The term ‘Oligopoly’ is coined from two Greek words ‘Oligoi meaning ‘a few’ and ‘pollein means ‘to sell’.
It occurs when an industry is made up of a few firms producing either an identical product or differentiated product.
In simple words, “Oligopoly is a situation in which there are so few sellers that each of them is conscious of the results upon the price of the supply which he individually places upon the market”-The number of sellers is greater than one, yet not big enough to render negligible the influence of any one upon the market price.

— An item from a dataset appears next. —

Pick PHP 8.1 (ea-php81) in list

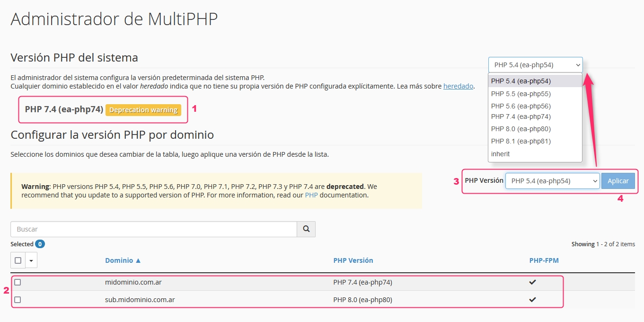[521, 141]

The concept of oligopoly can be defined as under:
“Oligopoly is that situation in which a firm bases its markets policy in part on the expected behaviour of a few close rivals.” – J. Stigier
“An oligopoly is a market of only a few sellers, offering either homogeneous or differentiated products. There are so few sellers that they recognize their mutual dependence.” – PC. Dooley
“Oligopoly is a market structure characterized by a small number of firms and a great deal of interdependence.” -Mansfield
“An oligopoly is a market situation in which each of a small number of interdependent, competing producer’s influences but does not control the market.” – Grinols
“Oligopoly is a market situation in which number of firms in an industry is so small that each must consider the reaction of rivals in formulating its price policy.” – McConnel
Classification of Oligopoly:
Oligopoly situation can be classified on different bases:
1. Basis of Product Differentiation:
On the basis of product differentiation, oligopoly may be classified as Pure or Perfect Oligopoly and Imperfect or Differentiated Oligopoly. In the case of pure oligopoly, the product of different firms in the industry is identical or homogeneous while in the case of differentiated oligopoly, the products of different firms are not identical but rather differentiated products. Thus, differentiated oligopoly will exist where the competing firms produce products which are close substitutes but not perfect substitutes.

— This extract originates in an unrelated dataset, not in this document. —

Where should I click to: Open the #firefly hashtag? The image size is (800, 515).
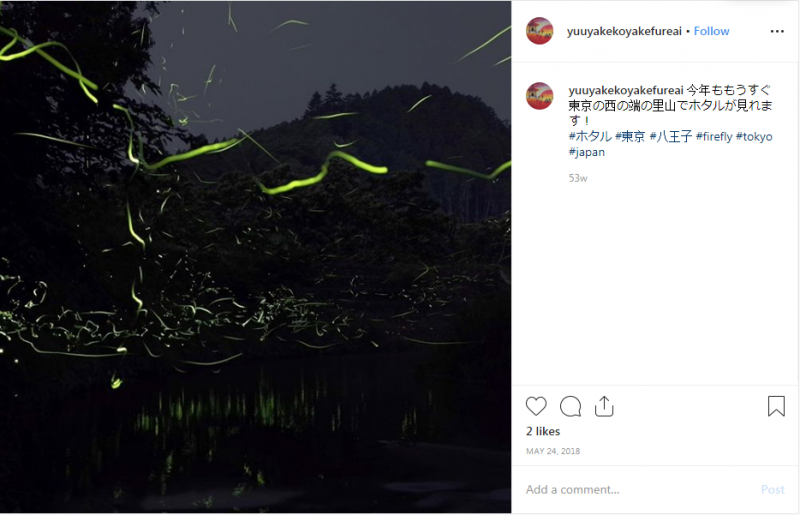714,136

The distinction between pure oligopoly and differentiated oligopoly does not play a significant role in the analysis. In real situation, firms in most oligopolistic industries produce differentiated products. But theoretically we may determine price and output in both kinds of oligopoly.
2. Basis of Entry of Firms:
On the basis of the possibility of entry of new firms into the industry, oligopoly may be classified as Open Oligopoly and Closed Oligopoly. An open oligopoly provides full freedom to new firms to enter into the industry. In the situation of open oligopoly there is no restriction of any kind for the desiring firms to enter into the market. A closed oligopoly, on the other hand, refers to that market situation where only the few firms control the entire market and new firms are not allowed to enter the industry.
3. Basis of Price Leadership:
On the basis of presence or absence of price leadership, oligopoly may be classified as Partial Oligopoly and Full Oligopoly. Partial oligopoly refers to that market situation where the industry is dominated by one large firm (known as the leader) and the other firms (known as the followers) of the industry follow the price policy determined by their leader. Full oligopoly, on the other hand, refers to that market situation where there is no leader and no followers.
4. Basis of Agreement:
On the basis of agreement, oligopoly is classified as Collusive Oligopoly and Non-collusive Oligopoly. A collusive oligopoly refers to that market situation where the firms of the industry follow a common policy of pricing. In other words, they combine together to avoid competition among themselves regarding the price and output of the industry. A non- collusive oligopoly refers to that market situation where there is no agreement among the firms regarding the price and output of the entire market. In other words, the firms under non-collusive oligopoly act independently.